Paradise

There it was. The one comment that made me take pause. Why on earth would someone tell me that paradise was lackluster? It was not until a dear friend pointed out the intent that I realized the gravity of the matter. I was hit on and did not even know it. It is my nature to encourage people and actively support them. When no one else believes in you, I am that cheerleader on the sidelines rooting for the upcoming victory. You do not have to be my friend or romantic interest; you could be a business. I believe in vision and support it with my heart as well as my dollar. Apparently, this was taken to heart and suddenly, my presence became important.

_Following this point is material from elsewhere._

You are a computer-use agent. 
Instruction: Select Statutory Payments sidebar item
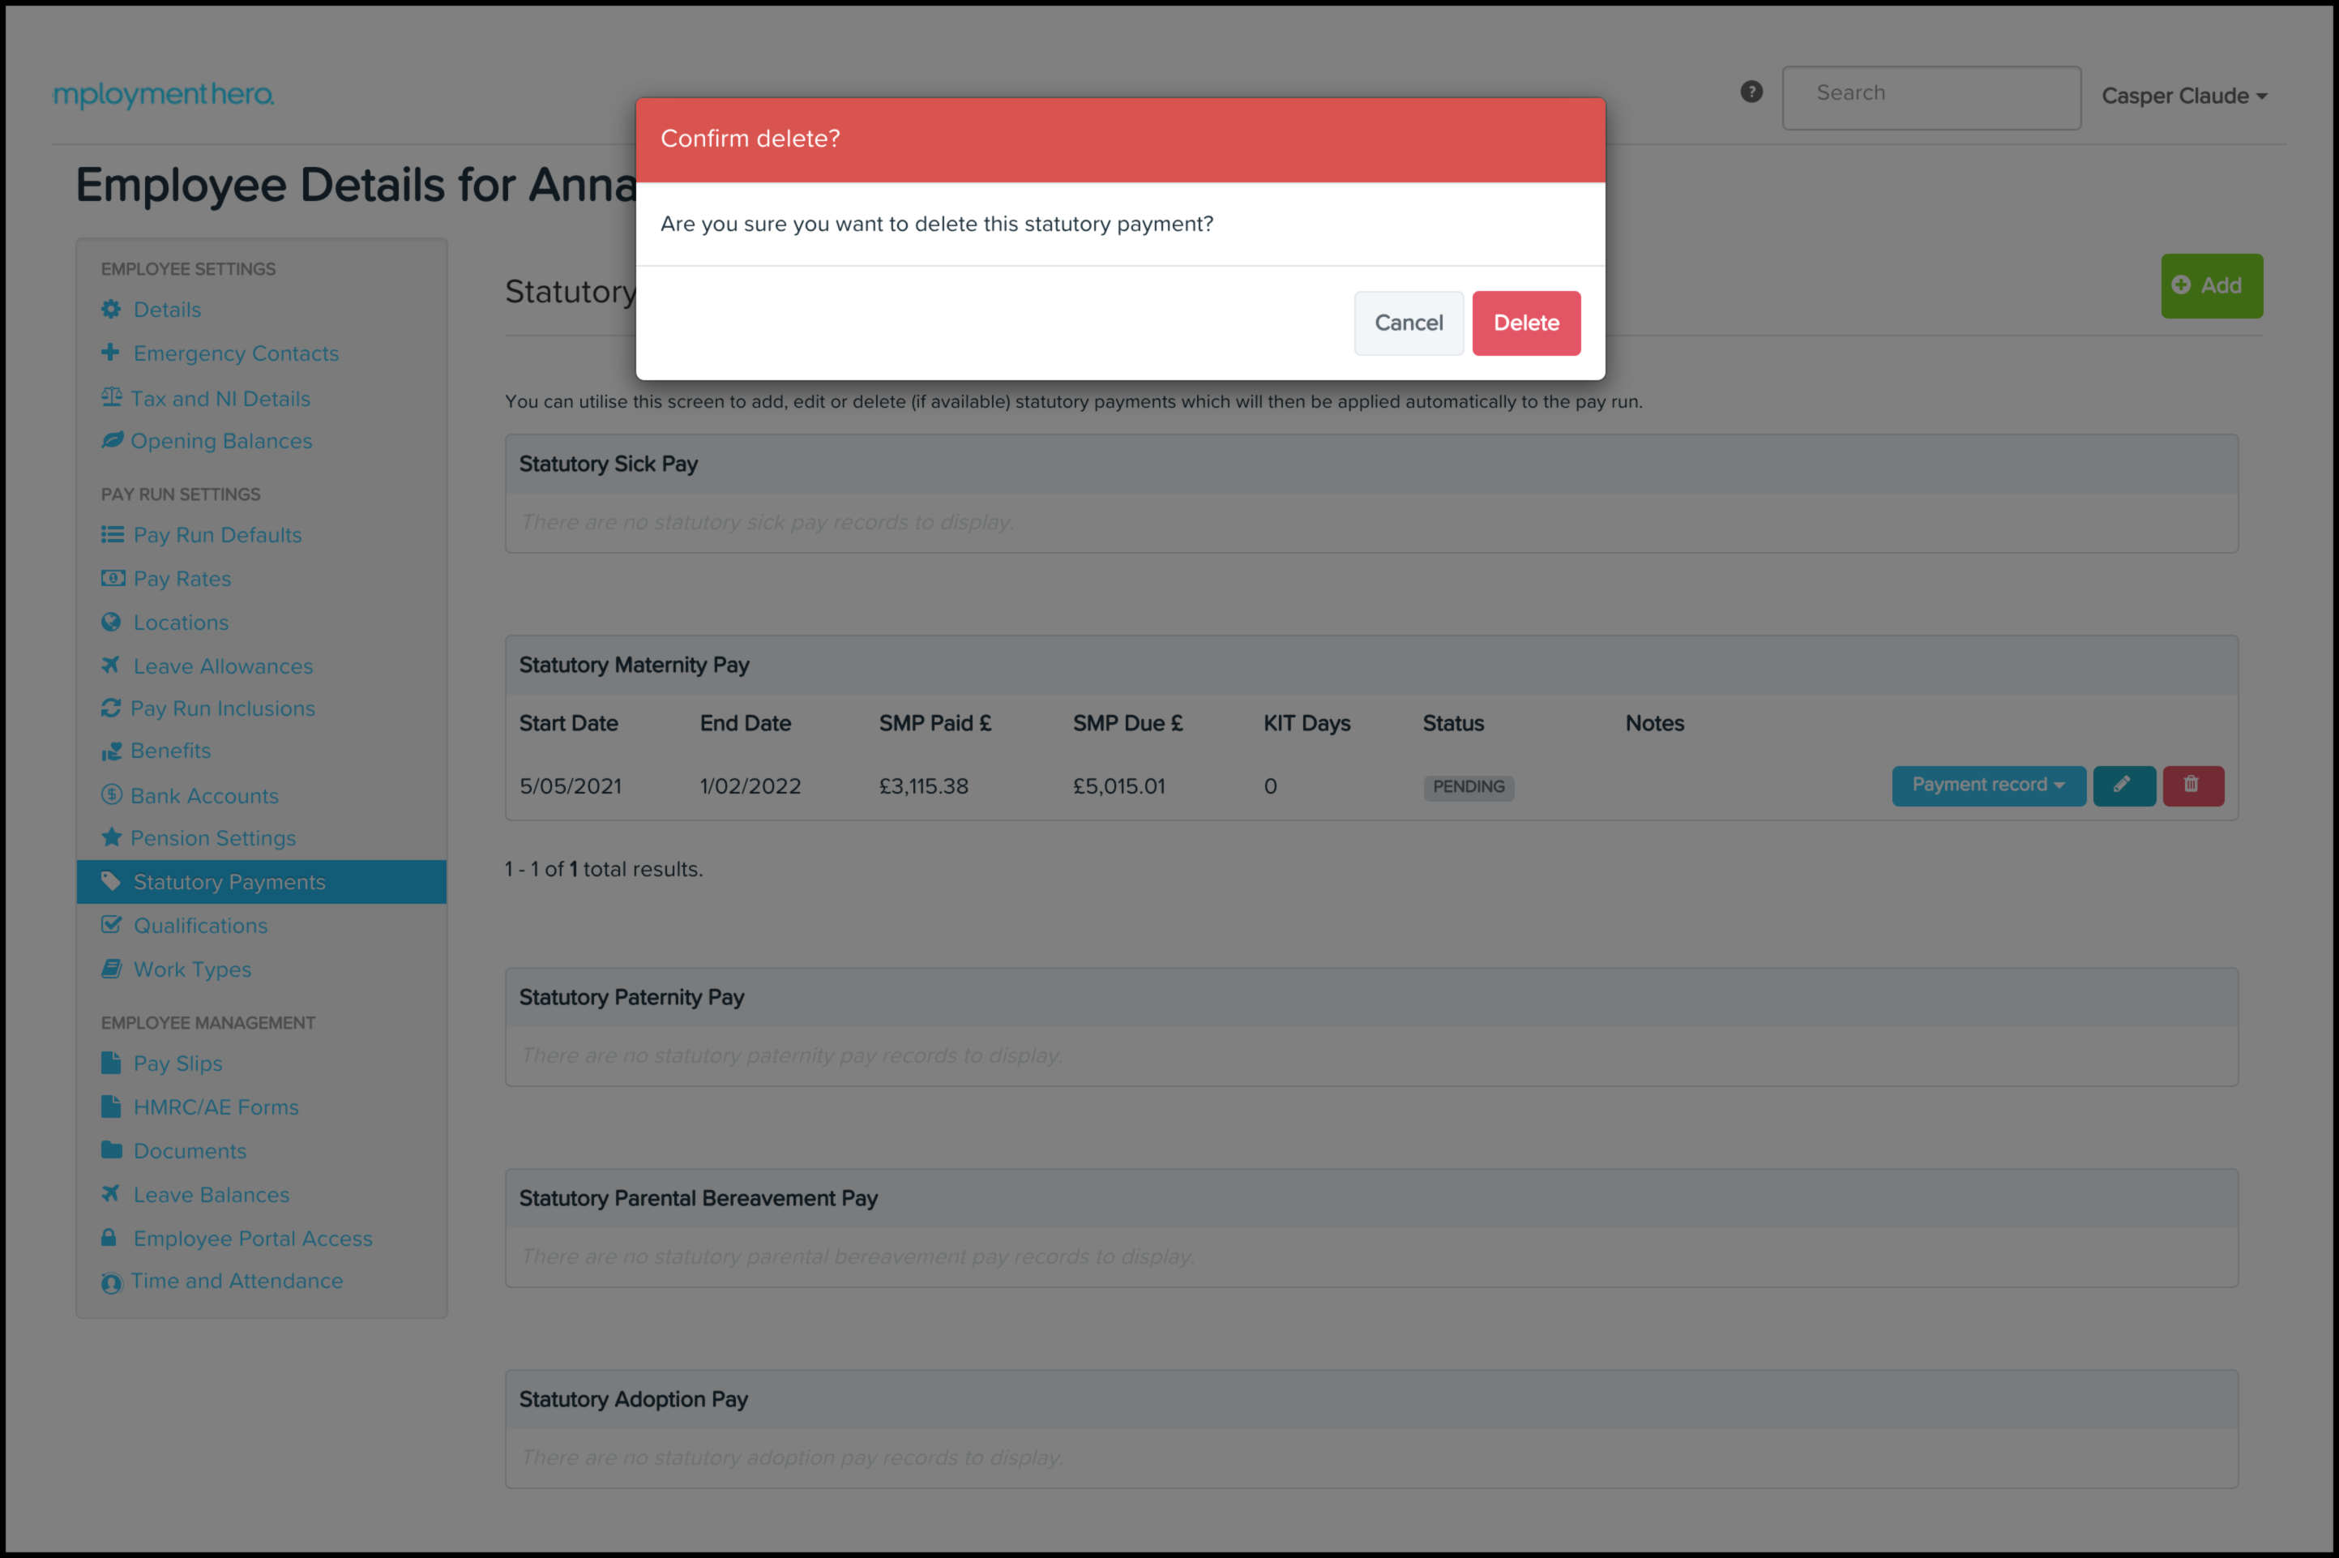point(228,882)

Why did this go over my head? Part of me has given up on love. There is no interest in pursuing anything in the one department that has failed me for the duration of my life. For whatever reason, Cupid has seen fit to simply overlook me. Life changes have enabled more pounds on my tall frame, and these days do not find me dressing in the manner that I would necessary like. Once again my hair is a mystery to me. From where did the sudden hit originate?
Men and women alike to have their dreams recognized and encouraged. They want someone to listen to the things that they want for themselves. It is not enough to be somewhat present for the struggle but also encourage the triumphs while mourning the failures. You have to be a part of it. A perfect example of this is how a child acts when you say something good about what they have done. More often than not, they look for excuses to interact with you because you make them feel good with praise and encouragement. Adults are the same.

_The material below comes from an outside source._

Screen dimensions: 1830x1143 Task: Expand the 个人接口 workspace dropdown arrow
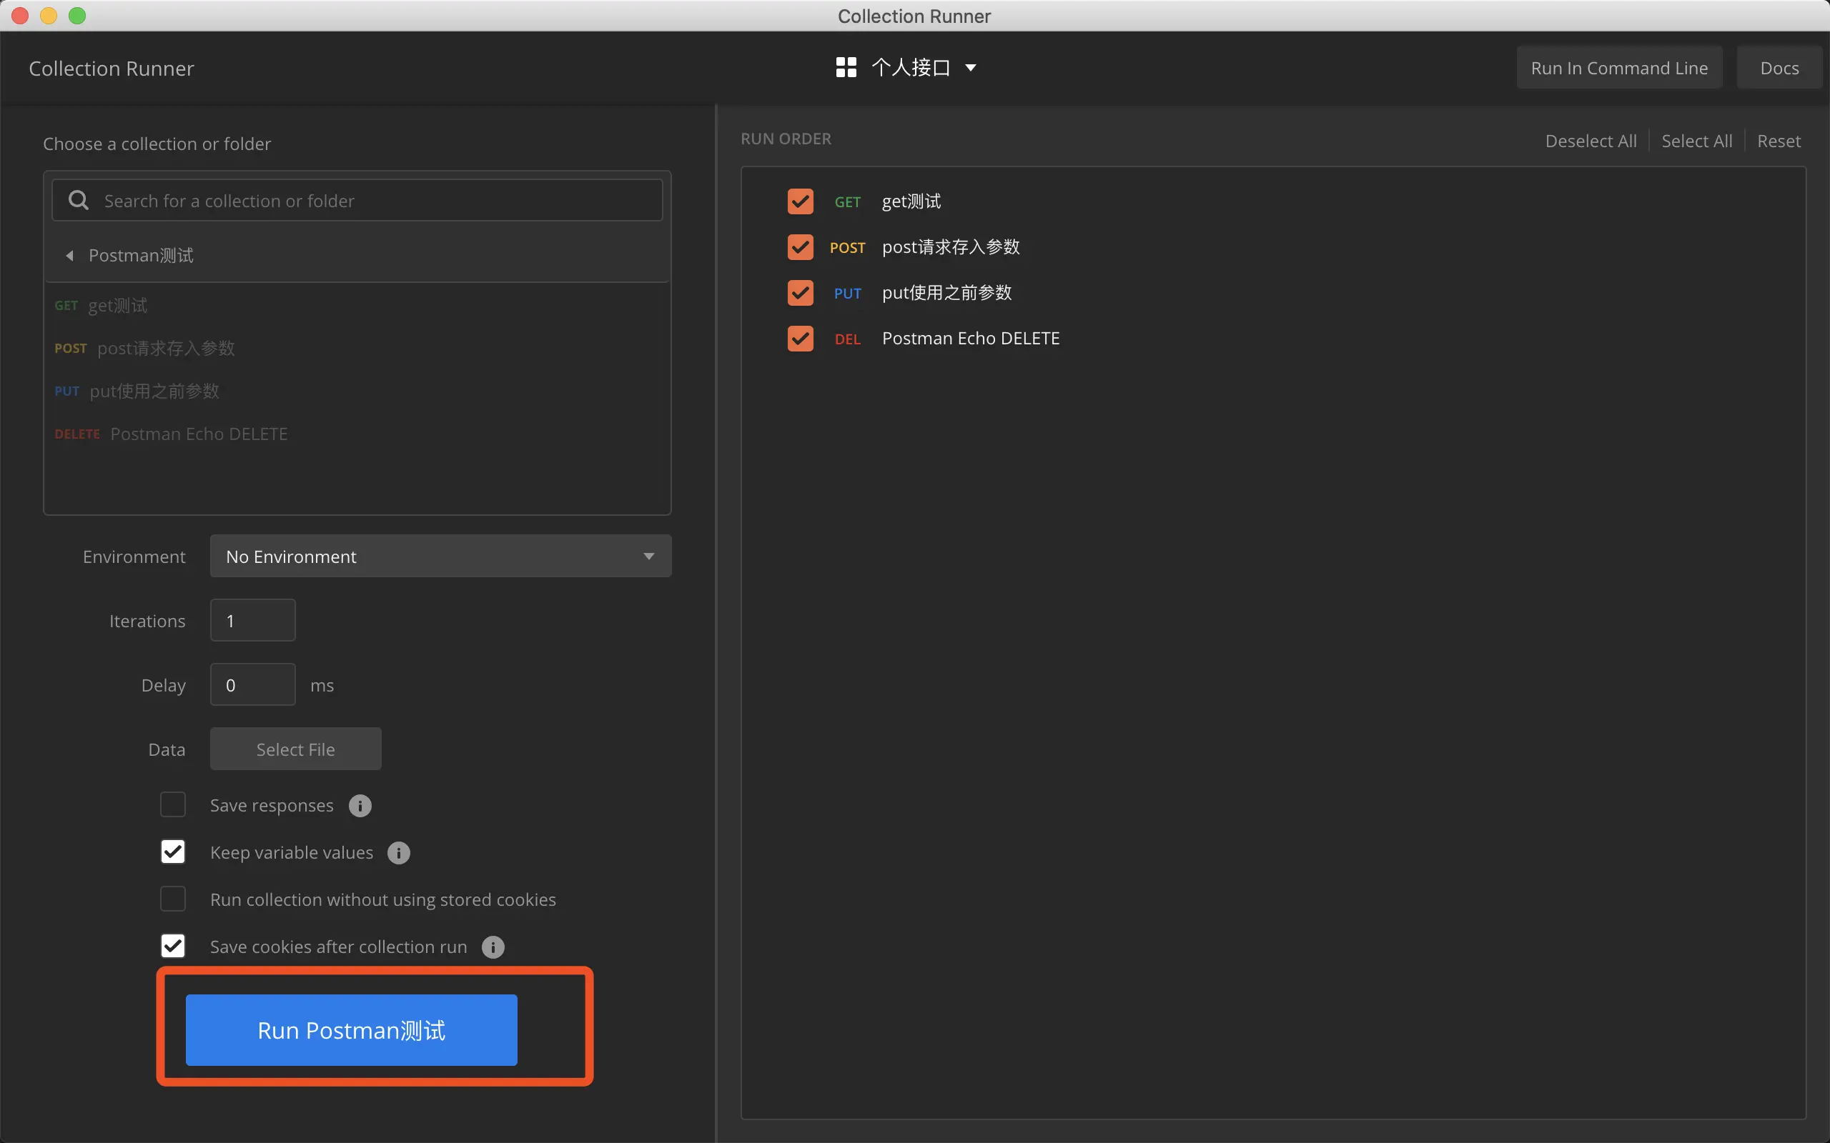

You must be wondering what I shall do about the individual. Absolutely nothing. He is not my type. He needs to work out his issues with his paradise and find his Zen. I am over here working on me and mine.

Romancing the Alma Mater

Today, I returned to my alma mater for professional development. Being on the campus was surreal. There are so many new buildings that I almost got lost. I saw my old haunts and remembered the afternoons of just being around other musicians. The collegiate life looked rather attractive this morning, and it hit me that I appreciated it more now than when I was there. The opportunity to study exactly what you want without the demands of an adult life sounds rather escapist. It made me smile. The sculptures were grand and the traffic medium to heavy.

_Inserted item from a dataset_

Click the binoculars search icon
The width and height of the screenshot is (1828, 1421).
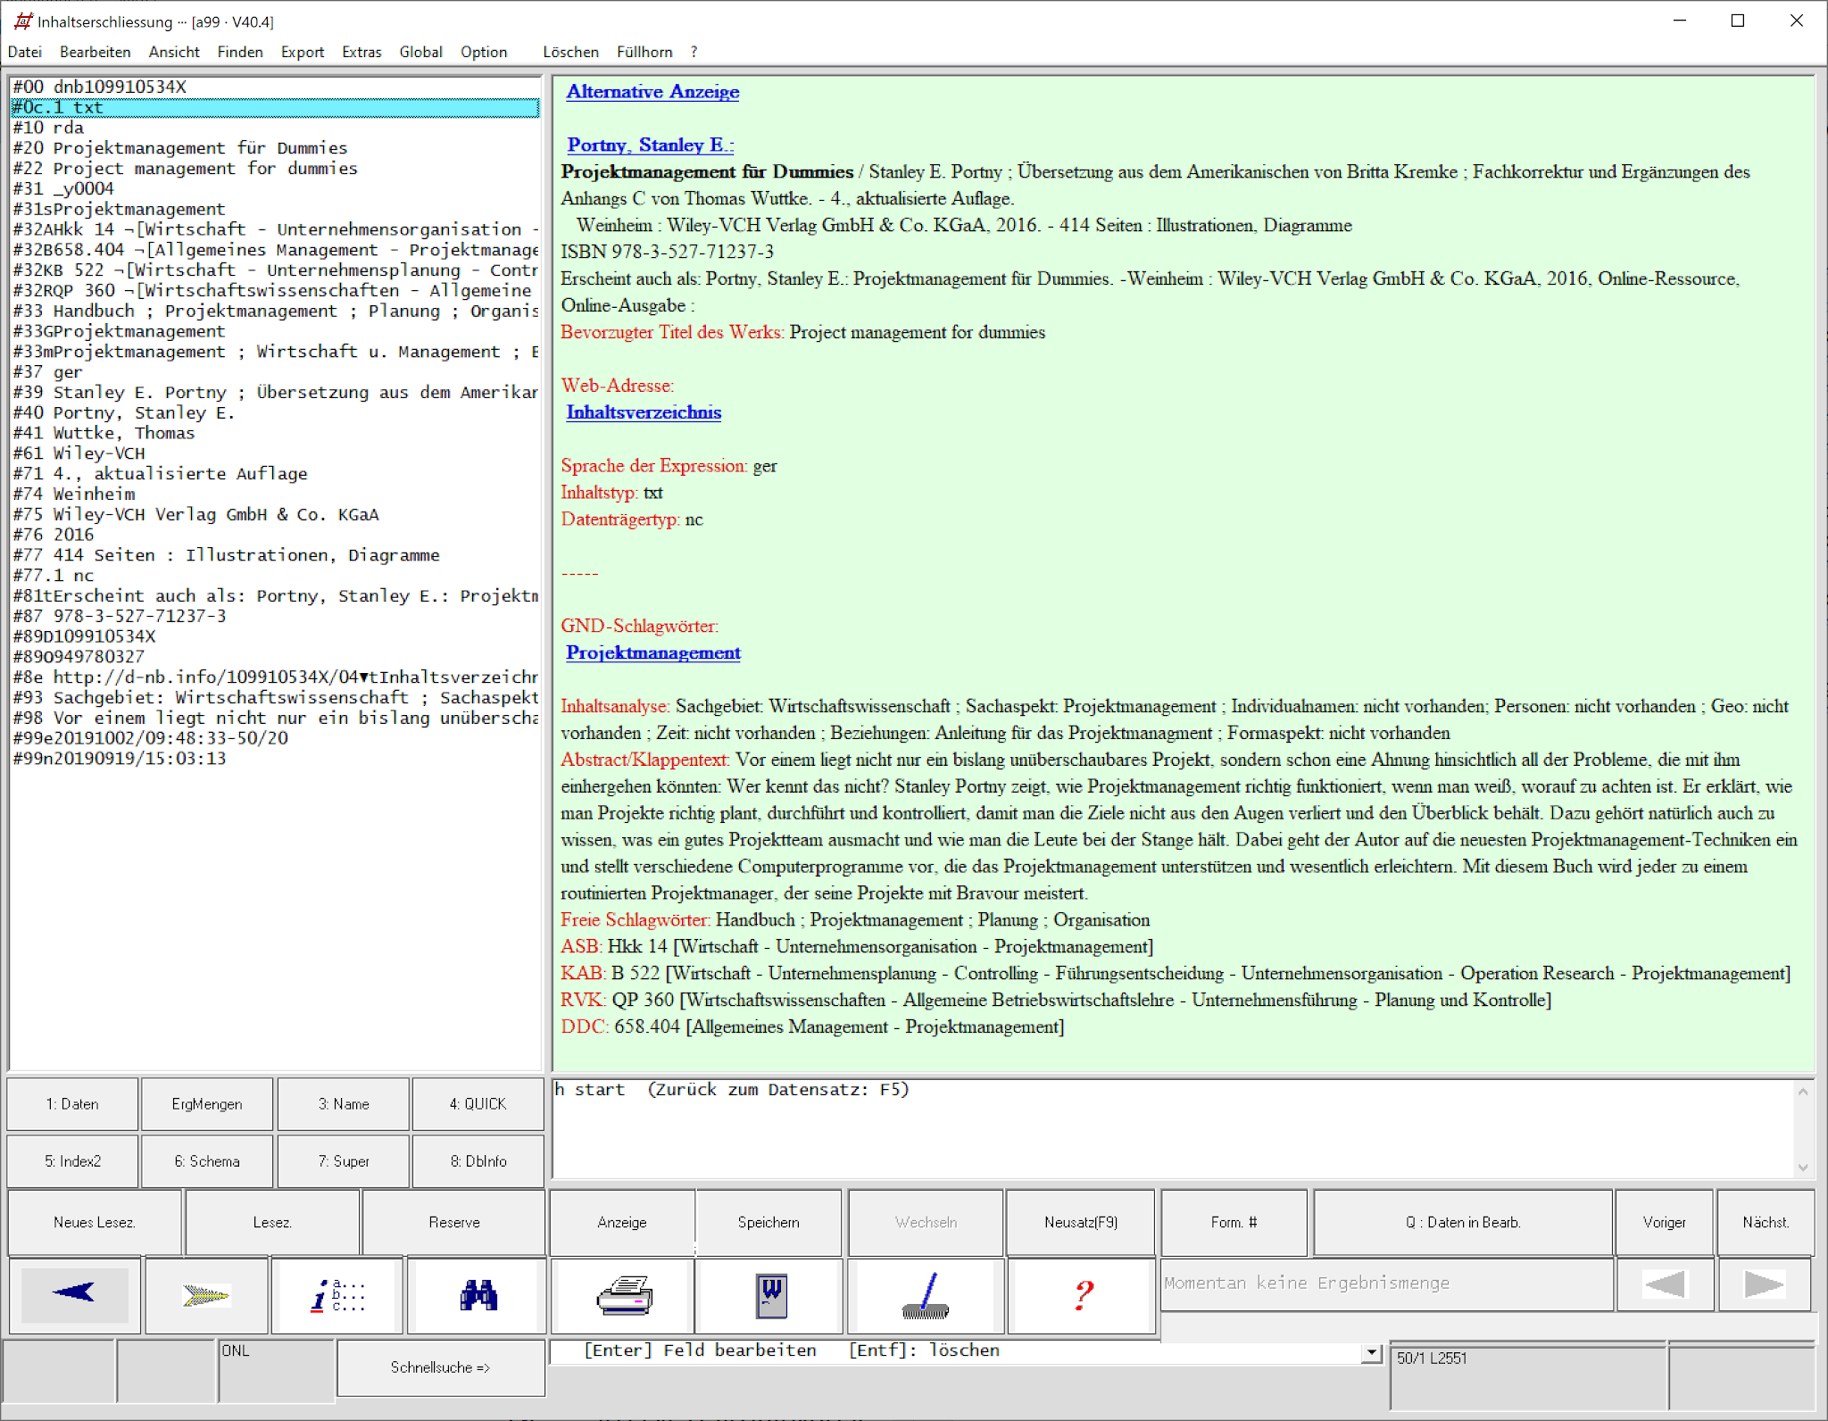coord(478,1294)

Something else crossed my mind. I was asked out a grand total of two times in college. Does that number seem a bit low to you? The dating process unfolded like blueprints. Did dating happen in college? No, not really. In retrospect, there was no concept of how to involve myself in romantic endeavors. The only guidelines that I was aware of were do not have sex and do not get pregnant. Those were the only two things that were drilled into me about the whole thing my entire life. There was a serious relationship that blossomed prior to graduation but it soon came crashing to the ground as my first year working came to an end.